Figure 4. S1P₁ is critical for stabilization of the flow-competent vessels

(A–J) Retinas from WT and S1p1 ECKO mice were imaged after intracardiac injection of FITC-Dextran (M_r~ 2,000 kDa) and lectin. High power images of the WT (Box1, G–I) and S1p1 ECKO (Box2, J–L) retinas. Arrowheads indicate sites of vascular leakage. (M–R) Retinal hypoxia was visualized by Hypoxyprobe-1 staining as described in Experimental Procedures. (S) Total lung lysates from WT and S1P1 ECKO animals were analyzed for Y⁶⁵⁸-, and Y⁷³¹-VE-cadherin levels by immunoblots [WT (n=5) and S1p1 ECKO (n=5)]. (T) Retina explants were treated with 0.05 % trypsin for 60 min and total protein extracts were analyzed for EC markers. Note that VE-cadherin is more sensitive to trypsin in S1p1 ECKO retinas [WT (n=3) and S1p1 ECKO (n=6)]. See also Figure S4. All values are mean ± SEM.

Figure 5. S1P₁ is required for shear stress-induced signaling in EC in vitro

(A–D) HUVEC were pretreated with FTY720-P, and laminar shear (8 dynes/cm²) was applied for 1 hr. Adherens junction formation was visualized by VE-cadherin immunofluorescence staining. Arrowheads indicate intercellular gaps (E–G) ERK, Akt and eNOS activation were examined 10 min after laminar shear application in the presence or the absence of FTY720-P (E), shRNA for S1P₁ (F), FTY720-P with adenoviral overexpression of S1P₁ (G). (H) Short-term laminar shear was applied to WT, S5A, or R120A mutants and immunoblots for ERK activation were carried out. (I–N) shRNA for S1P₁-treated cells, FTY720-P-treated WT or R120A mutant cells underwent long-term laminar shear (12 hr), and EC alignment was examined. Percentage of the aligned cell numbers over the total cell numbers were quantified as described in Experimental Procedures (O). See also Figure S5. All values are mean ± SD.

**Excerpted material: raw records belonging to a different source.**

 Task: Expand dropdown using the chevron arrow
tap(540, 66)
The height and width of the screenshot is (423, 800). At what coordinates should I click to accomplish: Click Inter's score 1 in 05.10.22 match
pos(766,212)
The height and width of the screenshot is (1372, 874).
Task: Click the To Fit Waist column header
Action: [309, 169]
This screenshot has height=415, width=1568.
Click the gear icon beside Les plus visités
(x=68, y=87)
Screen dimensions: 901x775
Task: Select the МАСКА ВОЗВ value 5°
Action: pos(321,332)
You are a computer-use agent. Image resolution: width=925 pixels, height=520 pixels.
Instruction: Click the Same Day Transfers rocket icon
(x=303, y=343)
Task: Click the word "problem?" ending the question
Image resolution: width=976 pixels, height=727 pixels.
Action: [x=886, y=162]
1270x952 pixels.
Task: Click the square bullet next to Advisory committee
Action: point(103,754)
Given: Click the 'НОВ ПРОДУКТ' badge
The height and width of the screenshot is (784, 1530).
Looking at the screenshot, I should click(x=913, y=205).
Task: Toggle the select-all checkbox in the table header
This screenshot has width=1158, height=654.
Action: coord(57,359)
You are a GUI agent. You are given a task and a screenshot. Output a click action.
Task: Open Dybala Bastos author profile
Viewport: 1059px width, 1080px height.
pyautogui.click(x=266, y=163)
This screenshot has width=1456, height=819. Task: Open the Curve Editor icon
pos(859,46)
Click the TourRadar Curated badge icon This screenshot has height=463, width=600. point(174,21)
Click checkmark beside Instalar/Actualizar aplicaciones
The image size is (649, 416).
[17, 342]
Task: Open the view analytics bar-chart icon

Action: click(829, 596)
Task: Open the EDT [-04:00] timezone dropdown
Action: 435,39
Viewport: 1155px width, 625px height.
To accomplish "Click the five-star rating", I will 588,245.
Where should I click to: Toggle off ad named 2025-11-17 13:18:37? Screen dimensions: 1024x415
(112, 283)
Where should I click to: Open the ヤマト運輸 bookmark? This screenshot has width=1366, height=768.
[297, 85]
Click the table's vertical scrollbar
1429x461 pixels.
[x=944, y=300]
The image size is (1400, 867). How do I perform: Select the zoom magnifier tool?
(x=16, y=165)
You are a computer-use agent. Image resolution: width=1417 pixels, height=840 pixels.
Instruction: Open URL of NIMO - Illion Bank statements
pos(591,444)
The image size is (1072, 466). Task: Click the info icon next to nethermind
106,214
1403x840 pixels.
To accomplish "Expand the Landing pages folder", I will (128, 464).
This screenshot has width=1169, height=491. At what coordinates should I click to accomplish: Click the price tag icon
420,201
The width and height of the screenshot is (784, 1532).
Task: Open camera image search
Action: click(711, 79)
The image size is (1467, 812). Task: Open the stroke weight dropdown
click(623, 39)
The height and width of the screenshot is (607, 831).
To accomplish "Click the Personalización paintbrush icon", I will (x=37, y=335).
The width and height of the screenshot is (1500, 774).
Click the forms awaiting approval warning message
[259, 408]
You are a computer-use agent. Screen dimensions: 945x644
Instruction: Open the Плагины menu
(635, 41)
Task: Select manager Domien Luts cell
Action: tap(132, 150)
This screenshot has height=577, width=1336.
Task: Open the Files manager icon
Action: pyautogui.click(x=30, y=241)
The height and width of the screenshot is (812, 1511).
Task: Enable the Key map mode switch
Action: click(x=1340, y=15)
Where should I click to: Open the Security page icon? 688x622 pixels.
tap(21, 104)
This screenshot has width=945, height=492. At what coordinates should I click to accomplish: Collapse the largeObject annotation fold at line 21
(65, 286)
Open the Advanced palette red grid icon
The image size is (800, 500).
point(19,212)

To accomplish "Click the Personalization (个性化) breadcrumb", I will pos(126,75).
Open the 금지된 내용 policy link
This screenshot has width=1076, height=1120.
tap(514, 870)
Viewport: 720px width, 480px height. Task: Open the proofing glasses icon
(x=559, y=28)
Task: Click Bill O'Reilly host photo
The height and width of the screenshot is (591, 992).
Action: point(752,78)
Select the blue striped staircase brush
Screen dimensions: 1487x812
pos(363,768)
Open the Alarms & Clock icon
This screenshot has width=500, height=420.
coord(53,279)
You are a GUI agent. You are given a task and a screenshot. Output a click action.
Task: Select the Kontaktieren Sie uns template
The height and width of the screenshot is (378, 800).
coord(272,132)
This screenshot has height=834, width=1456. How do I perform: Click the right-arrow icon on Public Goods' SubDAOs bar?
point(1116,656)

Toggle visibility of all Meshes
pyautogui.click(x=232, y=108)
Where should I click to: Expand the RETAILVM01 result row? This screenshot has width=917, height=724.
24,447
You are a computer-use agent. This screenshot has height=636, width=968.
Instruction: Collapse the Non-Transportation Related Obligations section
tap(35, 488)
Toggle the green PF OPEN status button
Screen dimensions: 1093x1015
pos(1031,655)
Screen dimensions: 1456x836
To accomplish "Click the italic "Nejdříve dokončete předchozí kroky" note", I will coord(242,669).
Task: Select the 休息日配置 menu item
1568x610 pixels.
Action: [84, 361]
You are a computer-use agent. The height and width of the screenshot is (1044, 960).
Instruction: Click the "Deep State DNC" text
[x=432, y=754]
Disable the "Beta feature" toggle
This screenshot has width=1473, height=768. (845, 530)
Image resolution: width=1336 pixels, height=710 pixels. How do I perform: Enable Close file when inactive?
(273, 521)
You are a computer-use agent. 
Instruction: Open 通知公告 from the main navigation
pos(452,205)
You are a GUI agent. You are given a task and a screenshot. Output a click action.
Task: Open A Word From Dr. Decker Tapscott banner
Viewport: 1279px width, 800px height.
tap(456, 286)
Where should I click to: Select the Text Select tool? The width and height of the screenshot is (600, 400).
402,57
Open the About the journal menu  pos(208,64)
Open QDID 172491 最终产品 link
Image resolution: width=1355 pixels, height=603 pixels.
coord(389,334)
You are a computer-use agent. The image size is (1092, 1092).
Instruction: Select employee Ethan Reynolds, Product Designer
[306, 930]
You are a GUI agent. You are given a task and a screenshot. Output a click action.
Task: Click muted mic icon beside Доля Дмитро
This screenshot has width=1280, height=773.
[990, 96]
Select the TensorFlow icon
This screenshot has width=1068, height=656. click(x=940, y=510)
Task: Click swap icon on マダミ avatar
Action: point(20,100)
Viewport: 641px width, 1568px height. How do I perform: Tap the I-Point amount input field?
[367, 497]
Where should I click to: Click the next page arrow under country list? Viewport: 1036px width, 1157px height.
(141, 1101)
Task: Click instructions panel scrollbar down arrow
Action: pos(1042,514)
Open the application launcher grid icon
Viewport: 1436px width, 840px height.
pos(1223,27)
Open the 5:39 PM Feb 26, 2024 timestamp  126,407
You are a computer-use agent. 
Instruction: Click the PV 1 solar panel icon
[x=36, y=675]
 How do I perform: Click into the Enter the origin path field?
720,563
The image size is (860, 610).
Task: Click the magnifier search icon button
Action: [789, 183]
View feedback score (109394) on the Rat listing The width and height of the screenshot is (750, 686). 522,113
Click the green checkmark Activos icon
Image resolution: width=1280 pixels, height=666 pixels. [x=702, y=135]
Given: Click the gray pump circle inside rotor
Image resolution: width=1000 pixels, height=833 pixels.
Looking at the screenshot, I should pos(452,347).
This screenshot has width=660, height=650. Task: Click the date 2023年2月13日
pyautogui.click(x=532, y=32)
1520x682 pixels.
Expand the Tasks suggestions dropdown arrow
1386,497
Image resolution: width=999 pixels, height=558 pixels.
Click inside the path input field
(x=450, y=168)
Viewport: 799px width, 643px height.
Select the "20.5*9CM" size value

Figure 6. In vivo requirement for S1P₁ in shear stress signaling

(A–D) Expression of S1P₁ and VE-cadherin in areas of laminar (descending) and turbulent shear (lesser curvature) in the aorta. Sections of the aorta were dissected and stained for S1P₁ and VE-cadherin (A and B) or EEA-1 (C and D) in en face preparations. (E–J) Sections of the aorta were stained for total-eNOS (E and F) and phospho-eNOS (G and H). Quantification of phospho-(I) and total-eNOS (J) levels in WT ad S1p1 ECKO descending aortas is shown [WT (n=4) and S1p1 ECKO (n=4)]. (K and L) Retinal tissues from WT and S1p1 ECKO (P5) were analyzed for phospho-eNOS and total-eNOS levels by immunoblots [WT (n=5) and S1p1 ECKO (n=4)]. (M and N) Quantification of the morphological changes observed in the descending aortic region from WT and S1p1 ECKO mice is shown. [WT (n=4) and S1p1 ECKO (n=4)]. All values are mean ± SEM.